LISTED ENTRIES Start Marker

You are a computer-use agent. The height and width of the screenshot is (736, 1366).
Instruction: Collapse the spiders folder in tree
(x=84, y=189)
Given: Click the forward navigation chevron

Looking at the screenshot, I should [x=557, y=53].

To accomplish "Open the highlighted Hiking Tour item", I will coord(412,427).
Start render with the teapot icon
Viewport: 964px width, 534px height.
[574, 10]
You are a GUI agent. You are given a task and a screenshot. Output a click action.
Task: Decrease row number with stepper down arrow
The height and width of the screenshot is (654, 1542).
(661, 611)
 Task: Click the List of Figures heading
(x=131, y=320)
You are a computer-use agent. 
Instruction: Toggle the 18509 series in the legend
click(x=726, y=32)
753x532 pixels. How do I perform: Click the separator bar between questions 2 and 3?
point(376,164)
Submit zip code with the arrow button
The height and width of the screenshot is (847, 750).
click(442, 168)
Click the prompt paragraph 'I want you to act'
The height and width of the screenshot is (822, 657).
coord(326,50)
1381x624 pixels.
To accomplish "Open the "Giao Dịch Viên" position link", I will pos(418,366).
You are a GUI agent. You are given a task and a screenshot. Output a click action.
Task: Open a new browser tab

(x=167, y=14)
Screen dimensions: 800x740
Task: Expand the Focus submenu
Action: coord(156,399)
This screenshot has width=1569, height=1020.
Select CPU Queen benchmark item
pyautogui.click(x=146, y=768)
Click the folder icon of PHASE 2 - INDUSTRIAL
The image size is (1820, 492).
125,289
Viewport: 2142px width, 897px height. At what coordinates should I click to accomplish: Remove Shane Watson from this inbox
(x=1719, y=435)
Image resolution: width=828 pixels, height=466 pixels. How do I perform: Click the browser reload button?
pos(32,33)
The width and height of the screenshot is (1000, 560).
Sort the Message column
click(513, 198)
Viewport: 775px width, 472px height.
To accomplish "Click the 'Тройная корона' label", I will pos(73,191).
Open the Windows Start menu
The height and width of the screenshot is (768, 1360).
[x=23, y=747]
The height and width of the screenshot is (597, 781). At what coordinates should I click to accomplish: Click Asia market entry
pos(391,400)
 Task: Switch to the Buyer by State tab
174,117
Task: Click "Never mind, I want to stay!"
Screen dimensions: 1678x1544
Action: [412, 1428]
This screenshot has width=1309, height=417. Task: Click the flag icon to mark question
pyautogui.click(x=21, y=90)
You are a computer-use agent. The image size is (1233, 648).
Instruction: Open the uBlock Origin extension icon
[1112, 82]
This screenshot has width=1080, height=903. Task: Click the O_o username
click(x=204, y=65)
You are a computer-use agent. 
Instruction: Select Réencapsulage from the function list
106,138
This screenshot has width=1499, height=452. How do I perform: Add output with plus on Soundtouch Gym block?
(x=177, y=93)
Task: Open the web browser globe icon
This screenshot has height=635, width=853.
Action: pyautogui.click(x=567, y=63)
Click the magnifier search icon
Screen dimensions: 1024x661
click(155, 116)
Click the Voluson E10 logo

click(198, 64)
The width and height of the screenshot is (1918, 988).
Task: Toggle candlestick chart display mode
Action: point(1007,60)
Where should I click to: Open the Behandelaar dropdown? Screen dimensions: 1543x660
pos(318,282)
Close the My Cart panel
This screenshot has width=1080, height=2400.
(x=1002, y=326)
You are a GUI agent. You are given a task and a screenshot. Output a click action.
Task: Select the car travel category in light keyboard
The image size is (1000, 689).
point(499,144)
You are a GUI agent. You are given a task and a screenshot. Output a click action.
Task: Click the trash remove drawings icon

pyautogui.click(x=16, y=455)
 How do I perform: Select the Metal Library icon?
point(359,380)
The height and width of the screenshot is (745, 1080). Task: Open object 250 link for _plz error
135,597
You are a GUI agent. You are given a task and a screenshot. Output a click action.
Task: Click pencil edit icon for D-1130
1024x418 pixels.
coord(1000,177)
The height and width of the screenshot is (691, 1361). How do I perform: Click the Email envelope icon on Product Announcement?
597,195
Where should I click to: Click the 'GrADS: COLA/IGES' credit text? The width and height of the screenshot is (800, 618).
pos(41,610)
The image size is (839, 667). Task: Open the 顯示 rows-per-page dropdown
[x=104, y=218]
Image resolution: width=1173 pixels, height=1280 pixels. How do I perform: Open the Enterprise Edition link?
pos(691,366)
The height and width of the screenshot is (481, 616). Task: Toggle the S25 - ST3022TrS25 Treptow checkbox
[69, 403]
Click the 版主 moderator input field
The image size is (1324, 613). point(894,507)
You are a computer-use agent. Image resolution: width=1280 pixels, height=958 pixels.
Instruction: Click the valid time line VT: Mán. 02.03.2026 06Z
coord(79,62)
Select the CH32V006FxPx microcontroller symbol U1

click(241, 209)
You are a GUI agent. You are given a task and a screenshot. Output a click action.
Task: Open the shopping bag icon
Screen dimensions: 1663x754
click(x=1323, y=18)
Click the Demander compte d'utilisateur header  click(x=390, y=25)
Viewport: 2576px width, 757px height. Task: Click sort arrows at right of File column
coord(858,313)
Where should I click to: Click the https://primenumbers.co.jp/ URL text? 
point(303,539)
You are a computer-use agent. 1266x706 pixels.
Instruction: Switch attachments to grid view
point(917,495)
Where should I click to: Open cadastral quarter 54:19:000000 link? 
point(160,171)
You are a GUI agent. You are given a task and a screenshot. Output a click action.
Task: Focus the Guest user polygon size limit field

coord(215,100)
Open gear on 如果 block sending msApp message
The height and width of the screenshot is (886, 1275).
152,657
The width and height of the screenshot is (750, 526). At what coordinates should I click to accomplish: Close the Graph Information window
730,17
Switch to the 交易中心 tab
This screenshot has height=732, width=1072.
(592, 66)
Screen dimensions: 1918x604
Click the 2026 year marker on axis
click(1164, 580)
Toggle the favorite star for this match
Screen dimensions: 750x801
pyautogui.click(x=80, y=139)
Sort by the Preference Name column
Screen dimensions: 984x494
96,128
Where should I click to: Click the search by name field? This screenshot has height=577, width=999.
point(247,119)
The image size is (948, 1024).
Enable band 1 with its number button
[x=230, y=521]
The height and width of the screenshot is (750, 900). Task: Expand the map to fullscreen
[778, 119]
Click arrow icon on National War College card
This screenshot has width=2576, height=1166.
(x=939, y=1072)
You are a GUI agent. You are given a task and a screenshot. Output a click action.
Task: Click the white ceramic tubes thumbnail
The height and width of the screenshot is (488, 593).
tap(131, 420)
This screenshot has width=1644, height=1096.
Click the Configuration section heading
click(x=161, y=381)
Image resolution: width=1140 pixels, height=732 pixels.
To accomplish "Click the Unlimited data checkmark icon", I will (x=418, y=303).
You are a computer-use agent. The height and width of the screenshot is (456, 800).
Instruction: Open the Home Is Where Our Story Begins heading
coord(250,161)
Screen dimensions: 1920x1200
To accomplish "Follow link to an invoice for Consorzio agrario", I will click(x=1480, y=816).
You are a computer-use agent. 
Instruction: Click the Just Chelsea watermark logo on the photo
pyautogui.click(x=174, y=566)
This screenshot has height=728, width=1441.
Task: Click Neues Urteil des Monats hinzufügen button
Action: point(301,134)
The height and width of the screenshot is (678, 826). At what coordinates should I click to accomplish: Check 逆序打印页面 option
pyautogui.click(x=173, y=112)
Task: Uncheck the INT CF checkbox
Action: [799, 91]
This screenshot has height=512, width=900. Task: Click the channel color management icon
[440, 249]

LISTED ENTRIES End Marker

▸ **REQUIREMENT**
Examine the records above and state the number of lines that include "computer", with no further text.

▸ **REPLY TO THE EXERCISE**
8